→ Text passage:
How to loop through IEnumerable in batches
Sounds like you need to use Skip and Take methods of your object. Example:
users.Skip(1000).Take(1000)
this would skip the first 1000 and take the next 1000. You'd just need to increase the amount skipped with each call
You could use an integer variable with the parameter for Skip and you can adjust how much is skipped. You can then call it in a method.
public IEnumerable<user> GetBatch(int pageNumber)
{
return users.Skip(pageNumber * 1000).Take(1000);
}
The easiest way to do this is probably just to use the GroupBy
method in LINQ:
var batches = myEnumerable
.Select((x, i) => new { x, i })
.GroupBy(p => (p.i / 1000), (p, i) => p.x);
But for a more sophisticated solution, see this blog post on how to create your own extension method to do this. Duplicated here for posterity:
public static IEnumerable<IEnumerable<T>> Batch<T>(this IEnumerable<T> collection, int batchSize)
{
List<T> nextbatch = new List<T>(batchSize);
foreach (T item in collection)
{
nextbatch.Add(item);
if (nextbatch.Count == batchSize)
{
yield return nextbatch;
nextbatch = new List<T>();
// or nextbatch.Clear(); but see Servy's comment below
}
}
if (nextbatch.Count > 0)
yield return nextbatch;
}
You can use MoreLINQ's Batch operator (available from NuGet):
foreach(IEnumerable<User> batch in users.Batch(1000))
// use batch
If simple usage of library is not an option, you can reuse implementation:
public static IEnumerable<IEnumerable<T>> Batch<T>(
this IEnumerable<T> source, int size)
{
T[] bucket = null;
var count = 0;
foreach (var item in source)
{
if (bucket == null)

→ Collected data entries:

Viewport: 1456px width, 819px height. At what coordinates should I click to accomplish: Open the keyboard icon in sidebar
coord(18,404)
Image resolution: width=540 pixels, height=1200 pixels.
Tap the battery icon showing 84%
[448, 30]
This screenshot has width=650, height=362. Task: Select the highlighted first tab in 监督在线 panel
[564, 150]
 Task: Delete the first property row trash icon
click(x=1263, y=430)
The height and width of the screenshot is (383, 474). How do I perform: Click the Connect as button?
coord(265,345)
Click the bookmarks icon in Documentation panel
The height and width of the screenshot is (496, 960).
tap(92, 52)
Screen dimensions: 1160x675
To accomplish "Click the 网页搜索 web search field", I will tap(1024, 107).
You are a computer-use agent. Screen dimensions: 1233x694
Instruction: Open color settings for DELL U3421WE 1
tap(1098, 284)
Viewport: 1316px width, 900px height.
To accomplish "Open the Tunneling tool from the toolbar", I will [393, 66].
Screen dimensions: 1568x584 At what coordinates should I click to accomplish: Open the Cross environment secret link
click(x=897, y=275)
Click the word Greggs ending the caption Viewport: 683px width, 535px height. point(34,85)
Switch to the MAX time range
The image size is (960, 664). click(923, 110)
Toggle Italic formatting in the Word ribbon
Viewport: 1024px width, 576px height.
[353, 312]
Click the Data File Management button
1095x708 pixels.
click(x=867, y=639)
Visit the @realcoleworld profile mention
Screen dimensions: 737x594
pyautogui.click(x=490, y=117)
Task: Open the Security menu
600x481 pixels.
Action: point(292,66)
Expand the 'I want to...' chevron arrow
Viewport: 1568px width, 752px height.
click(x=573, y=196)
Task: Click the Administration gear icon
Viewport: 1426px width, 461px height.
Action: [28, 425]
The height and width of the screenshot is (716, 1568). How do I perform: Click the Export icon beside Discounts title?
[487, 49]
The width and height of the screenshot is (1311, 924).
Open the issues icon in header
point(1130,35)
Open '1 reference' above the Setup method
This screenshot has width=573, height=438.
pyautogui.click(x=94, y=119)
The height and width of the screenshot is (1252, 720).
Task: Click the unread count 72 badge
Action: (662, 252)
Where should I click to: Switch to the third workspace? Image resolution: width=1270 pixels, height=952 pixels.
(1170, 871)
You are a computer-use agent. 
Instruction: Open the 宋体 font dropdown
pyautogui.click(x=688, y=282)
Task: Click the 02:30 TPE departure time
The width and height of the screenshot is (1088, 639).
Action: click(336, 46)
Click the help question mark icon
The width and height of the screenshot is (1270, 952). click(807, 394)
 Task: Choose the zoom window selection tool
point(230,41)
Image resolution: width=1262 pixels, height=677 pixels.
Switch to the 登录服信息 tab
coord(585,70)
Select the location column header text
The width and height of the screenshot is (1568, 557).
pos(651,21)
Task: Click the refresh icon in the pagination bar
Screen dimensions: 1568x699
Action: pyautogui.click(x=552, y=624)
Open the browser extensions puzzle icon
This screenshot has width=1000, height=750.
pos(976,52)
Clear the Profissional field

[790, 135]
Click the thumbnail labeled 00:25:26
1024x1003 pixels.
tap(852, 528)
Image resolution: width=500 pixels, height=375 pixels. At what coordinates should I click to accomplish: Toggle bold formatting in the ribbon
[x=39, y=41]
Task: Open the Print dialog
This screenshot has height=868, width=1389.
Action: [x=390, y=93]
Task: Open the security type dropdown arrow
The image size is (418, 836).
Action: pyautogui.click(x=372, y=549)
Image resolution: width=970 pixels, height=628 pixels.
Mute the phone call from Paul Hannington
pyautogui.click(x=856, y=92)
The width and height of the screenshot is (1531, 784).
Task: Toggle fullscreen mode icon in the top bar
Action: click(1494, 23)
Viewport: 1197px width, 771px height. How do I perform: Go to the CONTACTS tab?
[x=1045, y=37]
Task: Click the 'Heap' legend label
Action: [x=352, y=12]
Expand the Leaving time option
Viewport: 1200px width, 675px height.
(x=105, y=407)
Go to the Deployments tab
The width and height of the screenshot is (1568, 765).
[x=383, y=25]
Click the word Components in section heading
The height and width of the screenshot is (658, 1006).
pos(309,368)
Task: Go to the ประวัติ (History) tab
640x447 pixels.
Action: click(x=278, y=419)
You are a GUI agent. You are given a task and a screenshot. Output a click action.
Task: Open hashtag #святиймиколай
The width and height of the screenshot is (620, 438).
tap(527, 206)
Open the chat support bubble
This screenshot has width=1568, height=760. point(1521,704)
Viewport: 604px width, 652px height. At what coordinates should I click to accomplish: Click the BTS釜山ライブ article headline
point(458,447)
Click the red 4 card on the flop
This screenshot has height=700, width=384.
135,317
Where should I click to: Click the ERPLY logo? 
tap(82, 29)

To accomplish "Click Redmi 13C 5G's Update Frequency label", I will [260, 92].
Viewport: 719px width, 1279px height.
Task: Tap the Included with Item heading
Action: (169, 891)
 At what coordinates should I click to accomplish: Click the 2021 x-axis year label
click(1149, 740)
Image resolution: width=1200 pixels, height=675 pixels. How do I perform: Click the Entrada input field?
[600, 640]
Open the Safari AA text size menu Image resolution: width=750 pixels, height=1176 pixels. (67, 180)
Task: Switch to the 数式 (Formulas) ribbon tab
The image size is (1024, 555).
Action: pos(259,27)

→ Exercise set:
**a.** Reproduce the stretch of the batching thread from "How to loop" through "in a method.".
**b.** In the batching thread, where is MoreLINQ's Batch operator said to be available from?
These rows were taken from a separate source.

→ Expected answers:
**a.**
How to loop through IEnumerable in batches
Sounds like you need to use Skip and Take methods of your object. Example:
users.Skip(1000).Take(1000)
this would skip the first 1000 and take the next 1000. You'd just need to increase the amount skipped with each call
You could use an integer variable with the parameter for Skip and you can adjust how much is skipped. You can then call it in a method.

**b.** NuGet.